**EXERCISE INSTRUCTIONS**
Rewrite the records below, changing "Search files" to "Find files" and leaving everything else as it is.
··········
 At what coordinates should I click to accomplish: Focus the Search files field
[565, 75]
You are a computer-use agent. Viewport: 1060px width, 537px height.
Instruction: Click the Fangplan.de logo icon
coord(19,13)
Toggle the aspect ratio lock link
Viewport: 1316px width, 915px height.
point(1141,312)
··········
**ANSWER IN FULL**
 At what coordinates should I click to accomplish: Focus the Find files field
[565, 75]
You are a computer-use agent. Viewport: 1060px width, 537px height.
Instruction: Click the Fangplan.de logo icon
coord(19,13)
Toggle the aspect ratio lock link
Viewport: 1316px width, 915px height.
point(1141,312)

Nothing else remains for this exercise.